Il progetto partirà dal Ruanda e punta a raggiungere 1.000 centri di assistenza primaria e le comunità circostanti entro il 2028.

Secondo Gates, l’intelligenza artificiale in sanità può rappresentare un fattore di trasformazione decisivo nei Paesi con grave carenza di personale sanitario e infrastrutture limitate, migliorando diagnosi, gestione dei pazienti e accesso alle cure.
Perché l’intelligenza artificiale è cruciale dopo i tagli agli aiuti internazionali
Intervenendo al Forum Economico Mondiale di Davos, Bill Gates ha sottolineato come l’IA possa contribuire a contrastare il peggioramento degli indicatori di salute globale legato alla riduzione degli aiuti esteri.
Nel 2025, secondo le stime della Fondazione Gates, l’assistenza sanitaria internazionale ha registrato un calo di circa il 27% rispetto all’anno precedente.

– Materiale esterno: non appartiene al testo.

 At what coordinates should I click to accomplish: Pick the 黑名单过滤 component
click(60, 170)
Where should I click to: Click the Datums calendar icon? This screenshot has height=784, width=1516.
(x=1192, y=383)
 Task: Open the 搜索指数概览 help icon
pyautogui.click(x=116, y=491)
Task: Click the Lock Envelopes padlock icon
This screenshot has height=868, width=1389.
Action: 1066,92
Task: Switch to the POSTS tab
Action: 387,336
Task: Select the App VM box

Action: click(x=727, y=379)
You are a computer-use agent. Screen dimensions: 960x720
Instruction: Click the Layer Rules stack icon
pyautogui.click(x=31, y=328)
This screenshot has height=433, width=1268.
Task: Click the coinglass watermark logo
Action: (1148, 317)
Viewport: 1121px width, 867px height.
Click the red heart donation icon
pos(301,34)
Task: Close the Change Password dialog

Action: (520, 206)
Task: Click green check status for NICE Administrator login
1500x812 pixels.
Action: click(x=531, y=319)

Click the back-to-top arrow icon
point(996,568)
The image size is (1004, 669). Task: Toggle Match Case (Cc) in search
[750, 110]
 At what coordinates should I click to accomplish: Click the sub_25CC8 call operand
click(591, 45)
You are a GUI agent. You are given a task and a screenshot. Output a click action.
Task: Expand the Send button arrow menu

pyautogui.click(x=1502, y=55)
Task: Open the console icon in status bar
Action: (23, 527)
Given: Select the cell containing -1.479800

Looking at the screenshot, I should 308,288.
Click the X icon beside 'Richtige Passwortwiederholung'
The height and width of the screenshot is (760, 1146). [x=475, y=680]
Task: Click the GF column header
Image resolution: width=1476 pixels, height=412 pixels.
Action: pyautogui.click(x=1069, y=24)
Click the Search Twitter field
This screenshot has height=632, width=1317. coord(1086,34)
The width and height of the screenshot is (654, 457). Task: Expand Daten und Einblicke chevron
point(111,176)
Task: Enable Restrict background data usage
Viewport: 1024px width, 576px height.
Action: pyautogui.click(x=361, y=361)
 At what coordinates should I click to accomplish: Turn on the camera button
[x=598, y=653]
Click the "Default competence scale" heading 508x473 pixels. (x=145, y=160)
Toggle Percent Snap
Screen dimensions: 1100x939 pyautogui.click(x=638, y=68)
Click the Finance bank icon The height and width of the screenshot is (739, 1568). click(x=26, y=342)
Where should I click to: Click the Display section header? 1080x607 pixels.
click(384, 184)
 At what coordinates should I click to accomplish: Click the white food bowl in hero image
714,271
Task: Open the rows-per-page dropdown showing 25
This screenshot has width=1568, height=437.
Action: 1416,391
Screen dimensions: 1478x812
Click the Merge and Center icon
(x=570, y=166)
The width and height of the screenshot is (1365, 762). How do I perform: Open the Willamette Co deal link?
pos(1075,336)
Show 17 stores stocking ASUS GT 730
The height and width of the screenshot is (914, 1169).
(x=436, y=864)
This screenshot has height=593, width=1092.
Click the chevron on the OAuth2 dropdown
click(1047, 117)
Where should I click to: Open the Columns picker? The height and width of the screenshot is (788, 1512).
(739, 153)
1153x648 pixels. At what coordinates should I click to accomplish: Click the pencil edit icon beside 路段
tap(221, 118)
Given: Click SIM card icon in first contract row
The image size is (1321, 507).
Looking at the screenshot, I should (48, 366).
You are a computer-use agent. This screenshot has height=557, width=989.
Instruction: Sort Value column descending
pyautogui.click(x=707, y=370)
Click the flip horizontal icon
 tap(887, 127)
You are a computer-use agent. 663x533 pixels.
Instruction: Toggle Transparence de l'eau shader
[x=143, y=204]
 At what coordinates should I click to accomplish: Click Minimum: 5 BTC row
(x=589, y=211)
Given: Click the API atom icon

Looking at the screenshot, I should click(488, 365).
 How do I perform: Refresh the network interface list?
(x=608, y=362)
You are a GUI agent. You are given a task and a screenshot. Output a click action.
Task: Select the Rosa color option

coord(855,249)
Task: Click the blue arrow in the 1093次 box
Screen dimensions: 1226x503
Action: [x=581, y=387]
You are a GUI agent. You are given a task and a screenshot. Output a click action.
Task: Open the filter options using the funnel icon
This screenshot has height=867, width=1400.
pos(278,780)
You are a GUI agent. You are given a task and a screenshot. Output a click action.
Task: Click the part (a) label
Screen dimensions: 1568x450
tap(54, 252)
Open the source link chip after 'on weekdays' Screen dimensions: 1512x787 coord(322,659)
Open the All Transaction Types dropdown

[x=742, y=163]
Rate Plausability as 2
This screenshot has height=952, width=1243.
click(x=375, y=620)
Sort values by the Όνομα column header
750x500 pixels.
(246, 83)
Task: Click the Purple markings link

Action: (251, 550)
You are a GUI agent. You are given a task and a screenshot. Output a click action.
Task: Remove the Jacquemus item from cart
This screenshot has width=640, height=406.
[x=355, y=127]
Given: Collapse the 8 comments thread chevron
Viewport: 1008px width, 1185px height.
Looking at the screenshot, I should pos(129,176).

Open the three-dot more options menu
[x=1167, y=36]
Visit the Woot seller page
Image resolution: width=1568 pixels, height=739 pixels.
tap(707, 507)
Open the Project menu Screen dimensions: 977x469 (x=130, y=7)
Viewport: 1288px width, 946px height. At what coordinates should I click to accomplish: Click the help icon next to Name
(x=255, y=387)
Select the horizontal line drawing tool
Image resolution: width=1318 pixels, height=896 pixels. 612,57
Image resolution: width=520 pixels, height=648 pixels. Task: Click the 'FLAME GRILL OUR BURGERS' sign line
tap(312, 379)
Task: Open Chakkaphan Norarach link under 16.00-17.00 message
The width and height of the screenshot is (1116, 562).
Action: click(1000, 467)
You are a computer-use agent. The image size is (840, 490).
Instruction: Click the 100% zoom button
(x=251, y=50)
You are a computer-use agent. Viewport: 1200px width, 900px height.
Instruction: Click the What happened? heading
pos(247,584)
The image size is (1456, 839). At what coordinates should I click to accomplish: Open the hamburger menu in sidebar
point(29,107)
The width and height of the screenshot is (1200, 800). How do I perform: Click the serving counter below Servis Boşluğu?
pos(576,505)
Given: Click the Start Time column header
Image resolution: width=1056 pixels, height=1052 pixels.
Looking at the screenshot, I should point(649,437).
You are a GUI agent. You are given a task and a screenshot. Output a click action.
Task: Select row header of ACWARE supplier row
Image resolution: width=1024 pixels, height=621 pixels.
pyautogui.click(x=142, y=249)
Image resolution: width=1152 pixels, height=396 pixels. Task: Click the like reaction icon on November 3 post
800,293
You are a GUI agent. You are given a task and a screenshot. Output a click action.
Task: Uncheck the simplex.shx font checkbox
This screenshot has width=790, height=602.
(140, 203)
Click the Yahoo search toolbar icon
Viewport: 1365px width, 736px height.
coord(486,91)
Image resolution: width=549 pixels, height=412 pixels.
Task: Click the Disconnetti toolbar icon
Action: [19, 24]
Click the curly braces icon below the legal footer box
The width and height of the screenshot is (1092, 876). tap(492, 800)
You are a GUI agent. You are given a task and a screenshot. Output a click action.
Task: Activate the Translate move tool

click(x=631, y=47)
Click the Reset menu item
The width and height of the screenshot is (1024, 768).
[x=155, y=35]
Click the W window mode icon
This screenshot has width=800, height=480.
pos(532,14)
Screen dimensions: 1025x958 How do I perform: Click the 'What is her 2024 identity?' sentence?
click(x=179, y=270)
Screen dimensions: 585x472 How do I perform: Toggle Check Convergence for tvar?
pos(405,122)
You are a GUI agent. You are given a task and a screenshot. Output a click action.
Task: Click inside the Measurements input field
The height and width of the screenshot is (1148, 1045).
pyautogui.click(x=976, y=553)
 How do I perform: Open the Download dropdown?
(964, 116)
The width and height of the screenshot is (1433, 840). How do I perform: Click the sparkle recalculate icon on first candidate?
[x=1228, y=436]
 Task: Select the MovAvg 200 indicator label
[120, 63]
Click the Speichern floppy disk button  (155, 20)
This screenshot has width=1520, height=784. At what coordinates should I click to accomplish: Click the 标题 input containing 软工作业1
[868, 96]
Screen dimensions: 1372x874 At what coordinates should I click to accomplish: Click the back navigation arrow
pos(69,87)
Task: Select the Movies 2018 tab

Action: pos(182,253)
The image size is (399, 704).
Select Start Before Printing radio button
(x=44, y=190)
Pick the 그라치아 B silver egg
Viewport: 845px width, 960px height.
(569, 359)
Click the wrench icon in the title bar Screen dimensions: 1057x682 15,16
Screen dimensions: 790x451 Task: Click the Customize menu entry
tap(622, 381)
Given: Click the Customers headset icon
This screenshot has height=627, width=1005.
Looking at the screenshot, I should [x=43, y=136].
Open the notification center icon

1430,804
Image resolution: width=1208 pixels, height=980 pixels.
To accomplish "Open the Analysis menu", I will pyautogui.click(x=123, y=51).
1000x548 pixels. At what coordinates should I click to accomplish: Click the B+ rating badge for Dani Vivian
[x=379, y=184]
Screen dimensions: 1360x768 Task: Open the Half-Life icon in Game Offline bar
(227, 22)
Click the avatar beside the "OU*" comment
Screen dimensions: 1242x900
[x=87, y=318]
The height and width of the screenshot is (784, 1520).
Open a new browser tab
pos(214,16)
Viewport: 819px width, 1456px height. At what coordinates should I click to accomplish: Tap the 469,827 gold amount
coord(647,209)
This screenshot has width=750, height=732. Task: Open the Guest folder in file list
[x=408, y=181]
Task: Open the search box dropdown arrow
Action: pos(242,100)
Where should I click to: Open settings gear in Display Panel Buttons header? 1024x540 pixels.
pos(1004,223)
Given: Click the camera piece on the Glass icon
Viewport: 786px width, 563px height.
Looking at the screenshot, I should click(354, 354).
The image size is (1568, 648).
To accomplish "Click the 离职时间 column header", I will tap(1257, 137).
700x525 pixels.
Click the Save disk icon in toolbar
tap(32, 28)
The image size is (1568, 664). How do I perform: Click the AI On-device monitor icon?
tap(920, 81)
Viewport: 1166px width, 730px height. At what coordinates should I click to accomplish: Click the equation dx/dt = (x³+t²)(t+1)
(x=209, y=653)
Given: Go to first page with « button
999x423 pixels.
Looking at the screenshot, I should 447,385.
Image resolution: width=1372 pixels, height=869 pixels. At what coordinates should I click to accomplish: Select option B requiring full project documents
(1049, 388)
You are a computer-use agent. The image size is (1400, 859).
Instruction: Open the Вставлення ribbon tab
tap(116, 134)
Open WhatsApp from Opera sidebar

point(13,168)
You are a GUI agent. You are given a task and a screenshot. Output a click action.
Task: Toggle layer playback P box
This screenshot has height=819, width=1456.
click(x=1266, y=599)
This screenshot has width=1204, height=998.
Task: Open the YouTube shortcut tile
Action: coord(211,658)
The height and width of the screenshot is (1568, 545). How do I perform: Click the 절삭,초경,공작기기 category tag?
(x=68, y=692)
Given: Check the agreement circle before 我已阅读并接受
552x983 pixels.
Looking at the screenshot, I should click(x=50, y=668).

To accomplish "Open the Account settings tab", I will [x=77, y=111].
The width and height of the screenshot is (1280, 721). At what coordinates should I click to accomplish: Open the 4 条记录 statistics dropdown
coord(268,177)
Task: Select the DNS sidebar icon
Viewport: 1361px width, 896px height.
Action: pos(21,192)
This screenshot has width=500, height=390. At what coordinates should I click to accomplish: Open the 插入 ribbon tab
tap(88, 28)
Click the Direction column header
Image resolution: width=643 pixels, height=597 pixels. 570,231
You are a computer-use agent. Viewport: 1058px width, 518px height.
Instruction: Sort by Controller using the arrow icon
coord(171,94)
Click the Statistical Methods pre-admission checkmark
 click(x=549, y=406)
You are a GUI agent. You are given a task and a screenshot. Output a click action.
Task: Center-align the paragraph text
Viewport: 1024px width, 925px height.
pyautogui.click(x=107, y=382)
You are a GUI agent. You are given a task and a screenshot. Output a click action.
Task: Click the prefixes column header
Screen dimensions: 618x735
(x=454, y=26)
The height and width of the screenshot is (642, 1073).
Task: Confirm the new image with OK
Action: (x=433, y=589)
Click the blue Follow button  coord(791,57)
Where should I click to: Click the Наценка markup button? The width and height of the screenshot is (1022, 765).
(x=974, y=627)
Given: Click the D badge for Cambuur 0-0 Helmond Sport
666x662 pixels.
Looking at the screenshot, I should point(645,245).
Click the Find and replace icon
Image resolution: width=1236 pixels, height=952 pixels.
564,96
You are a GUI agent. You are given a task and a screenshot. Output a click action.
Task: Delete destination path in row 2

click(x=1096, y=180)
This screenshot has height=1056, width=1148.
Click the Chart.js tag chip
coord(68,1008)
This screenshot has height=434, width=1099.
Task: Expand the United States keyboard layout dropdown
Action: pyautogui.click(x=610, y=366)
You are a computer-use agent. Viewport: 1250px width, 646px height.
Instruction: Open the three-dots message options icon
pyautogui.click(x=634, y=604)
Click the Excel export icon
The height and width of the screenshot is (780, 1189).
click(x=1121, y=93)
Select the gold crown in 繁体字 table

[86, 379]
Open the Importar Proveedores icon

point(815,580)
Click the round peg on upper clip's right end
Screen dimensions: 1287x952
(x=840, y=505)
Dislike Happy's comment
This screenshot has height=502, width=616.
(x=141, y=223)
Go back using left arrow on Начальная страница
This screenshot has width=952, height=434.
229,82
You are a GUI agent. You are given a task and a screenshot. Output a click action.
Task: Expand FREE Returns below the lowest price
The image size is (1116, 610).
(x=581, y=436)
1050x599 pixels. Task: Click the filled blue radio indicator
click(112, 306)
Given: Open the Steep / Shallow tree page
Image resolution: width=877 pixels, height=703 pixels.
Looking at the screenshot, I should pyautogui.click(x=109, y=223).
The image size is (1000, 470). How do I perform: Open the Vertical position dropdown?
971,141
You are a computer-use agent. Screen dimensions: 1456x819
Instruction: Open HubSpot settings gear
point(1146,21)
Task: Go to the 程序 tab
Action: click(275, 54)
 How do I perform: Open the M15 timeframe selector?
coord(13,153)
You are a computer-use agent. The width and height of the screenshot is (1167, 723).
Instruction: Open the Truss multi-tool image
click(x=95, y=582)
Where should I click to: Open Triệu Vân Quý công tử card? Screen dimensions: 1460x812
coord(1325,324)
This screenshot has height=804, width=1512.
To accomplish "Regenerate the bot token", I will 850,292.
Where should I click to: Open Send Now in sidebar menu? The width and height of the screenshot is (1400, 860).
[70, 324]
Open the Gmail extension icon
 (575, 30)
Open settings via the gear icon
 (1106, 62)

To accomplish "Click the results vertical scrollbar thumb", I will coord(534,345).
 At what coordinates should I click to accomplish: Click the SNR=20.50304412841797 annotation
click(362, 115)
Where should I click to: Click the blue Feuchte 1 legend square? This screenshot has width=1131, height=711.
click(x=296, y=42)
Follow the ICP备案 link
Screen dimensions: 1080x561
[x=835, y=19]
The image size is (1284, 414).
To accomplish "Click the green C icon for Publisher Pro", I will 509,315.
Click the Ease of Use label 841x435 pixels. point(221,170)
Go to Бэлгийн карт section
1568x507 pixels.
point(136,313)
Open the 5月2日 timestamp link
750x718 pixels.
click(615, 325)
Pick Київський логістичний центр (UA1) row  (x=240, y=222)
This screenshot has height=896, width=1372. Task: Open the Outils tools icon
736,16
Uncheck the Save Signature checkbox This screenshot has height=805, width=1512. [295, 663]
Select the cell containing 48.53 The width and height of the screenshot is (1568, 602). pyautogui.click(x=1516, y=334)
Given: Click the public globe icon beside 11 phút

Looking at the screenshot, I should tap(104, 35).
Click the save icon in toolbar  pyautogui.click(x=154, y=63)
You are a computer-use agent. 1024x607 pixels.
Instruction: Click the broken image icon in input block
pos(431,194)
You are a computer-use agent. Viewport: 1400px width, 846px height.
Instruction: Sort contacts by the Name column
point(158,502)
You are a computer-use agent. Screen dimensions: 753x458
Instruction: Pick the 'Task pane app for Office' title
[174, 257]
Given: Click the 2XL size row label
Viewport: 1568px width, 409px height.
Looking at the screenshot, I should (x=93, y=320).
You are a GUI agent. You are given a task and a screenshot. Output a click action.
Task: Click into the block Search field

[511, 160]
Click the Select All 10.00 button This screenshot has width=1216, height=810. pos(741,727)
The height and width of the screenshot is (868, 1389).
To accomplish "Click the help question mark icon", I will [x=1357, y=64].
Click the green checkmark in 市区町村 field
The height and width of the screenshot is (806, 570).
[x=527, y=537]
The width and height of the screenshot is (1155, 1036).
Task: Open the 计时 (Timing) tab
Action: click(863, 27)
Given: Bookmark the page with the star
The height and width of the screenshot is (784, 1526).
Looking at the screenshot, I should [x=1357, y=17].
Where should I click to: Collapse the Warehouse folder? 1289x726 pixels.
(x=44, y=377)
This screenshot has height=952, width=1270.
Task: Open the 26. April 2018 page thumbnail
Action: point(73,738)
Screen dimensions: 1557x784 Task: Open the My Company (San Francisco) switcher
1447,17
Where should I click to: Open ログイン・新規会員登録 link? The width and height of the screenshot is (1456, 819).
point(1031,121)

Lo stesso periodo ha coinciso con il primo aumento delle morti infantili prevenibili dall’inizio del secolo, un segnale considerato allarmante dagli esperti di salute pubblica globale.
L’IA può aiutare i Paesi più poveri a recuperare terreno
Gates ha ribadito che l’innovazione tecnologica e l’uso dell’intelligenza artificiale saranno particolarmente importanti nei Paesi più colpiti dai tagli.
“Usando innovazione, usando IA, credo che possiamo tornare sulla strada giusta”, ha dichiarato.
Il principio guida dell’iniziativa è chiaro: garantire che la rivoluzione dell’IA arrivi nei Paesi poveri con la stessa rapidità dei Paesi ricchi, riducendo il divario nell’accesso alle cure sanitarie e nella qualità dei servizi.

Qual è il ruolo del Ruanda nell’adozione dell’IA sanitaria
Il Ruanda rappresenta il primo banco di prova del progetto.
Nel 2025 il Paese ha istituito a Kigali un centro di intelligenza artificiale applicata alla salute, con il supporto della Fondazione Gates.
La ministra ruandese delle Tecnologie dell’Informazione e dell’Innovazione, Paula Ingabire, ha spiegato che l’obiettivo è alleggerire il carico di lavoro dei professionisti sanitari, migliorare la qualità dell’assistenza e raggiungere un numero maggiore di pazienti, anche nelle aree più remote.
Su quali pazienti si concentrerà l’uso dell’intelligenza artificiale
Il progetto Horizon1000 si focalizzerà in particolare su donne in gravidanza e pazienti affetti da HIV, due categorie considerate prioritarie nei sistemi sanitari africani.
L’IA fornirà supporto e orientamento ai pazienti prima dell’arrivo in clinica, aiutando a superare anche eventuali barriere linguistiche.
Una volta all’interno delle strutture sanitarie, la tecnologia consentirà di ridurre le pratiche amministrative, migliorare la gestione dei dati clinici e ottimizzare il collegamento tra cartelle sanitarie e appuntamenti.
Quanto può migliorare l’efficienza delle visite mediche grazie all’IA
Secondo Bill Gates, l’impatto sull’operatività quotidiana sarà significativo.
“Crediamo che una visita medica tipica possa essere due volte più rapida e di qualità nettamente superiore”, ha affermato il fondatore di Microsoft.
Un risultato che, secondo i promotori, potrebbe tradursi in più pazienti assistiti, meno errori, maggiore efficienza sanitaria e un uso più sostenibile delle risorse nei sistemi sanitari dei Paesi in via di sviluppo.